Judge Joel Pearce wants to hire a film crew to record three years of his life.
The Unwinking Gaze is not three years in the life of the Dalai Lama. It is his life's work in three years.
If Michael Moore has taught us anything about the documentary, it's that audiences no longer expect an accurate portrayal of a subject. We don't need to hear from both sides, and directors of documentaries no longer need to pretend to be non-partisan in order to get respect. As a result, the documentary has exploded in the past few years. We've been getting a steady stream of political documentaries, none of them shy about wearing their allegiances on their sleeves.
One of the things that makes The Unwinking Gaze so interesting is its bold claim of impartiality and fairness. The film crew followed the Dalai Lama for three years, and carefully assembled that footage into a documentary format. This reveals, they claim, a true and honest picture of who he is and what his true goals are. To further ensure fairness, the footage comes unencumbered by narration.
This unusual approach has several results. Ironically, we spend much of the time reminded that there is no such thing as a documentary without opinion. As I teach my high school media students, there is no such thing as ideologically neutral filmmaking. Ever. Even if that's the goal of director Joshua Dugdale and team from the outset, their initial bias will always shine through. After all, the crew sat down at the end of filming for three years, and cut the footage down to just over an hour. Imagine, if you will, that I have been following you around for the last three years with a video camera. I have footage of you at work, alone, at home, with your friends. I would have enough footage to turn you into just about anyone.

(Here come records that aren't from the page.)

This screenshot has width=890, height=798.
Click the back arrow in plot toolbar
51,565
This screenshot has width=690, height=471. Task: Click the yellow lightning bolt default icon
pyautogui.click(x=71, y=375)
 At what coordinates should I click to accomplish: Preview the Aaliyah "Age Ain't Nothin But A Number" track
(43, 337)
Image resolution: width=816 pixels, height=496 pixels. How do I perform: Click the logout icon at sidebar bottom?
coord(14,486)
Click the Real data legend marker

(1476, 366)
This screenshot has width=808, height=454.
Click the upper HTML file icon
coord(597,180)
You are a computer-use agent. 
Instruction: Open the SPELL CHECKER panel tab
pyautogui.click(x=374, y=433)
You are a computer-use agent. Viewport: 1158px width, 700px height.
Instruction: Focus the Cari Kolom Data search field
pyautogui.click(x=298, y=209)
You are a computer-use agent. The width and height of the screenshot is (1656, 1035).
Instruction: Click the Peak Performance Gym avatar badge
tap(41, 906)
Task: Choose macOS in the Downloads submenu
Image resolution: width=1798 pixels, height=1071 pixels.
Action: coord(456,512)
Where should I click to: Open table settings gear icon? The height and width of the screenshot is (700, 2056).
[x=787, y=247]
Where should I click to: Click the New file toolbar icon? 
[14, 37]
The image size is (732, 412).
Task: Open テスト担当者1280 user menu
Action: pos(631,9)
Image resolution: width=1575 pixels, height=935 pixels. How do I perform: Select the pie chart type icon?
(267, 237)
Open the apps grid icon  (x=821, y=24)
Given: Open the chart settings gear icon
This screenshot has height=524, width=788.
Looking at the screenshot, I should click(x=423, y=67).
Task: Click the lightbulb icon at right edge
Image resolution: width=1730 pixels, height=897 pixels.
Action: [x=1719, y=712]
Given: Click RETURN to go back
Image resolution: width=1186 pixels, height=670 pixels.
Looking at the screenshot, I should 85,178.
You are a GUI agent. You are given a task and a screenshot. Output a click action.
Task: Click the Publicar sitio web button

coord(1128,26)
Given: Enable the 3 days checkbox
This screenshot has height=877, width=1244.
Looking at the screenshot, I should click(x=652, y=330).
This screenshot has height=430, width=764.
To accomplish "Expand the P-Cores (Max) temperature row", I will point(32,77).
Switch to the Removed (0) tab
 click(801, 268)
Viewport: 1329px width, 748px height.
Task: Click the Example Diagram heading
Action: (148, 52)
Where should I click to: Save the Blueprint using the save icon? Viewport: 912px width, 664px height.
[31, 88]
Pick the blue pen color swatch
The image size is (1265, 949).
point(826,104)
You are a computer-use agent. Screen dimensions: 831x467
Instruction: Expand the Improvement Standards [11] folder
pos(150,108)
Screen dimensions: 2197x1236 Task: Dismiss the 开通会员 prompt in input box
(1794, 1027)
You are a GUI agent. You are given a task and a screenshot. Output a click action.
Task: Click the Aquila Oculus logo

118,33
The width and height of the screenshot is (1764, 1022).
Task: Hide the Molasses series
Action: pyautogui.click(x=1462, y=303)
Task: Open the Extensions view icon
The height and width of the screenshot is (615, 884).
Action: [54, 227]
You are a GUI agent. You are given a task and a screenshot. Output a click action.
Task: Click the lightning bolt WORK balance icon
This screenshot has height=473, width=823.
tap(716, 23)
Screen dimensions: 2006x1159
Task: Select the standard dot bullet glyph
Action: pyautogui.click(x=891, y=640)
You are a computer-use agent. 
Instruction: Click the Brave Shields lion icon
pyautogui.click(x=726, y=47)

All things considered, the crew of The Unwinking Gaze did a decent job of minimizing this problem. We get a sequence at the beginning where the Dalai Lama refuses to have a conversation with his advisors with the cameras on. We get to see him dealing with staunch supporters as well as those who are against him. They seem to be good selections, but it's still so short that we don't come away at the end feeling that we know this man well.
This brings us to the second result of this documentary style. When you aren't trying to say anything, it's not as interesting as if you are trying to say something. Had the film crew, having spent three years closely studying the Dalai Lama in action, shown us what they learned, The Unwinking Gaze would be a much stronger film. As it stands, the documentary is simply a reminder of how ridiculous international politics can be. The Chinese government has been accusing him of being a separatist, even though that hasn't been his official line for decades. Much of the film follows the monks as they wait to have meetings that go nowhere, as we then see the people in Tibet waiting for changes that may never come. Instead of being a biography, The Unwinking Gaze ends up being a chronicle of diplomatic failure. This, as well, is not necessarily a bad thing, but it's not what we're promised on the cover.
The DVD does a fine job of delivering The Unwinking Gaze to the home theatre. Unlike many of its siblings, it is presented in anamorphic widescreen, though the transfer reveals the portable nature of the cameras used to film it. It is watchable, though, and probably looks as good as can be expected. The audio is also limited by the filming conditions, though we get subtitles for segments where the dialogue is unclear. These subtitles are burned in, but a matting has been used to make them as readable as possible. There are some additional interviews presented as extras, which help compensate for the relatively short running time.
The Unwinking Gaze is a fascinating look at the Dalai Lama and the challenging issue of Tibet. It may not, however, be interesting for the reasons that were intended by the filmmakers. Still, it is one of the most challenging and sincere attempts to examine this issue accurately and fairly, and has done a reasonably good job in that regard. There will never be a perfect documentary, but it's good to know that people are still trying.
Only guilty of not being what it wants to be.